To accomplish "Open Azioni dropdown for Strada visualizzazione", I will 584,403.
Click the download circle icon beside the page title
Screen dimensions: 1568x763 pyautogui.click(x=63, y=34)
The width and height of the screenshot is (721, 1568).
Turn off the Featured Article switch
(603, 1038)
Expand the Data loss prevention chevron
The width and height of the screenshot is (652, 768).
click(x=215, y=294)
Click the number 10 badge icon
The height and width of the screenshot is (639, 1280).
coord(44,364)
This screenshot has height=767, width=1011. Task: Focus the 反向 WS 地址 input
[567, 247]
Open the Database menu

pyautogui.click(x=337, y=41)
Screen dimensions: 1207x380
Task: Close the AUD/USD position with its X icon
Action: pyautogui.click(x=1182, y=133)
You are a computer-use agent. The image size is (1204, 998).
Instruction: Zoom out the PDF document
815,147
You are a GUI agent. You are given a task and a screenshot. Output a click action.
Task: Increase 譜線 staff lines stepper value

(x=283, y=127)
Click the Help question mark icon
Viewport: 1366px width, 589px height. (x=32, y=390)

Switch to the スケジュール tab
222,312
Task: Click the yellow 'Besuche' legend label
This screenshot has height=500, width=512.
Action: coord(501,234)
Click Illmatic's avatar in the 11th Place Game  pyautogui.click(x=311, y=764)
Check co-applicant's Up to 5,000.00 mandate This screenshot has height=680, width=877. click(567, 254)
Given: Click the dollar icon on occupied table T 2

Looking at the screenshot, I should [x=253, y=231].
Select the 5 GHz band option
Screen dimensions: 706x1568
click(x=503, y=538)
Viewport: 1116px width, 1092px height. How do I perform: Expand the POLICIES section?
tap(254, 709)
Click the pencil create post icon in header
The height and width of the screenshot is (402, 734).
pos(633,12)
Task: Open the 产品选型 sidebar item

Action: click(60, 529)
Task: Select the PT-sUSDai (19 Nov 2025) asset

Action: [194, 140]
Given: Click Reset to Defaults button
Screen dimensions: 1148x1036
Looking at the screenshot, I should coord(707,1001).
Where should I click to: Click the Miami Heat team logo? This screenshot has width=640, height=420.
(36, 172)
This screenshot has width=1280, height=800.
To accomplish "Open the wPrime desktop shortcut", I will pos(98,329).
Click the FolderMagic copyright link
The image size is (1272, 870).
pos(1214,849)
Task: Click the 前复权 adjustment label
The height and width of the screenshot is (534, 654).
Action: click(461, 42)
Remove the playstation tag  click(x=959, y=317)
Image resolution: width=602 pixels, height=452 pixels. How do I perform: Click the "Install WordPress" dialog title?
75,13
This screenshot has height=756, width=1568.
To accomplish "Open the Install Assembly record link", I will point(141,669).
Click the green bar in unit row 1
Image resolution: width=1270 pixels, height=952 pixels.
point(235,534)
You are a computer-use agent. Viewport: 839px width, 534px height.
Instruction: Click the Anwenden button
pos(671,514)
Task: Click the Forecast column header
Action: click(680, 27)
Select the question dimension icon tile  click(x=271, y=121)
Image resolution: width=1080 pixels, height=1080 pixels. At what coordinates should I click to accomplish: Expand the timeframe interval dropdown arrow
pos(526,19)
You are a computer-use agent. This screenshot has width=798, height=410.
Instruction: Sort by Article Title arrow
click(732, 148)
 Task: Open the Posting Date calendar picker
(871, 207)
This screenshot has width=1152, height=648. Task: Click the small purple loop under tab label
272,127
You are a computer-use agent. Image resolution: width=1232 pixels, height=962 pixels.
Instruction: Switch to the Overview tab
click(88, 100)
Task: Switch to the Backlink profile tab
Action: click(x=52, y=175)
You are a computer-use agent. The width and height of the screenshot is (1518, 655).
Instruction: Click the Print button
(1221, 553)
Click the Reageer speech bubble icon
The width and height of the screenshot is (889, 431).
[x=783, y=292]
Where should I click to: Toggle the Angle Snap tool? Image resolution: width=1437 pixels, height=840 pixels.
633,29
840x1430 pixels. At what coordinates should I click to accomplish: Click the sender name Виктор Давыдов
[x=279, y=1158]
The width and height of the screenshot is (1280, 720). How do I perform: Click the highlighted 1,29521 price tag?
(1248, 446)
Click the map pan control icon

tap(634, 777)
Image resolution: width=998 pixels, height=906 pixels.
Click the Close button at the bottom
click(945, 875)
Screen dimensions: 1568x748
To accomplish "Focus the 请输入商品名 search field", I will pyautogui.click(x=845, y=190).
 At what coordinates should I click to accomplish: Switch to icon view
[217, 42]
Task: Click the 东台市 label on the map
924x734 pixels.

+--

Written task ::
Retype the entries above verbatim, everything from the line containing "Task: Click the yellow 'Besuche' legend label" down to the line containing "Looking at the screenshot, I should coord(707,1001).", with both of those lines included.

Solution ::
Task: Click the yellow 'Besuche' legend label
This screenshot has height=500, width=512.
Action: coord(501,234)
Click Illmatic's avatar in the 11th Place Game  pyautogui.click(x=311, y=764)
Check co-applicant's Up to 5,000.00 mandate This screenshot has height=680, width=877. click(567, 254)
Given: Click the dollar icon on occupied table T 2

Looking at the screenshot, I should [x=253, y=231].
Select the 5 GHz band option
Screen dimensions: 706x1568
click(x=503, y=538)
Viewport: 1116px width, 1092px height. How do I perform: Expand the POLICIES section?
tap(254, 709)
Click the pencil create post icon in header
The height and width of the screenshot is (402, 734).
pos(633,12)
Task: Open the 产品选型 sidebar item

Action: click(60, 529)
Task: Select the PT-sUSDai (19 Nov 2025) asset

Action: [194, 140]
Given: Click Reset to Defaults button
Screen dimensions: 1148x1036
Looking at the screenshot, I should coord(707,1001).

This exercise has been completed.